The FMS Inspection Score is FindMySchool's proprietary analysis based on official Ofsted and ISI inspection reports. It converts ratings into a standardised 1–10 scale for fair comparison across all schools in England.
Disclaimer: The FMS Inspection Score is an independent analysis by FindMySchool. It is not endorsed by or affiliated with Ofsted or ISI. Always refer to the official Ofsted or ISI report for the full picture of a school’s inspection outcome.
High Hazels Nursery Infant Academy serves families in Darnall, taking children from age 3 through to the end of Year 2. It is part of United Learning Trust and works alongside the linked junior school for Year 3 onwards.

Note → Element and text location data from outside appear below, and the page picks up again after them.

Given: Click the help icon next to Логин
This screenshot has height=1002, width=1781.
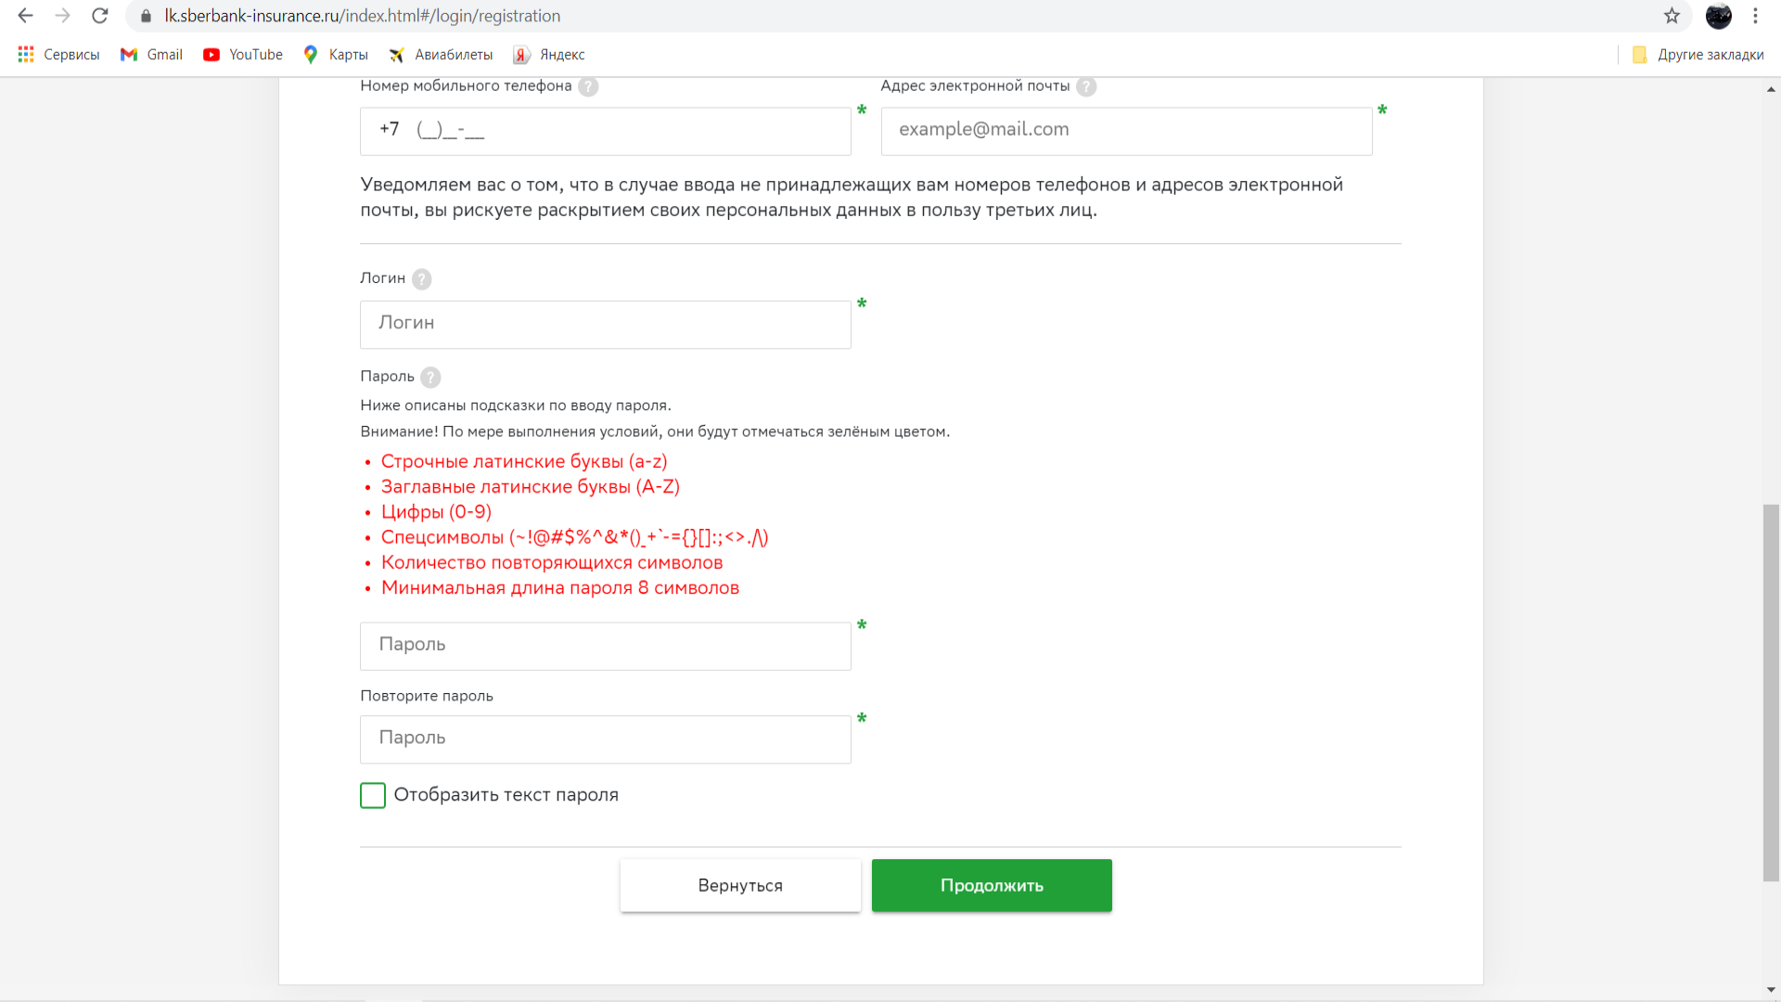Looking at the screenshot, I should point(421,278).
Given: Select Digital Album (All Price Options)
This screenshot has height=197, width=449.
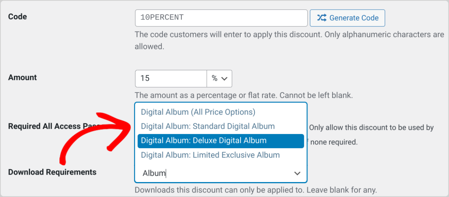Looking at the screenshot, I should [x=198, y=112].
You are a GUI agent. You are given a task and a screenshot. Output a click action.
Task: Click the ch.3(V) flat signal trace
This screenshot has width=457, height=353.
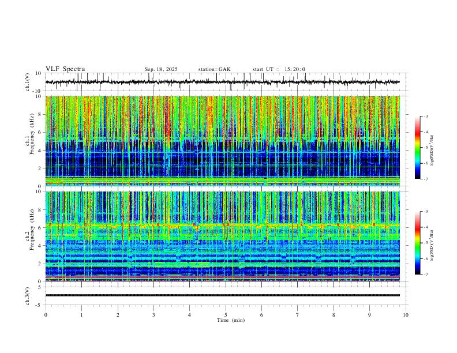click(222, 295)
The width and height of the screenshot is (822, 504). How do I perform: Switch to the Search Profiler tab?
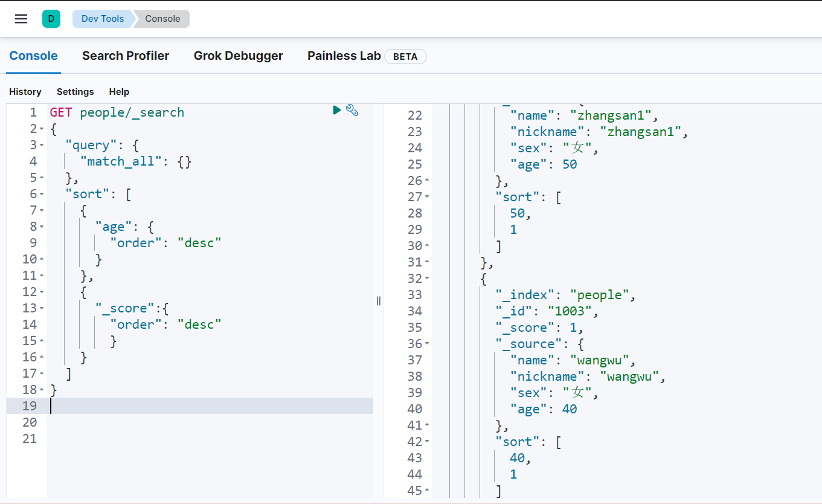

The most recent Ofsted visit took place on 10 and 11 May 2023 and confirmed the school remains Good, with safeguarding judged effective. For parents, that combination matters: a stable inspection picture, plus a setting that gives early reading and behaviour routines real priority.
Demand is also clear. For the Reception entry route, the most recent admissions data shows 98 applications for 65 offers, which equates to around 1.51 applications per place. The practical implication is that securing a place often comes down to meeting the published oversubscription criteria and applying on time.
This is a school that puts daily routines front and centre. External review evidence highlights clear expectations and a calm tone in lessons and around the site, with pupils described as polite and respectful. That matters in an infant setting where children are learning how school works, not just what to learn.
One distinctive touch is the “wish-well”, described in the most recent inspection evidence as a positive start to the day where pupils think about others who are absent. It signals an ethos that leans into kindness and community awareness without needing heavy-handed systems.
The school also positions itself explicitly as part of a wider community network, including links with different faith and cultural groups, and adult learning opportunities for parents, for example digital skills sessions. For families, that can translate into a setting that understands local needs and communicates practical support, not just curriculum updates.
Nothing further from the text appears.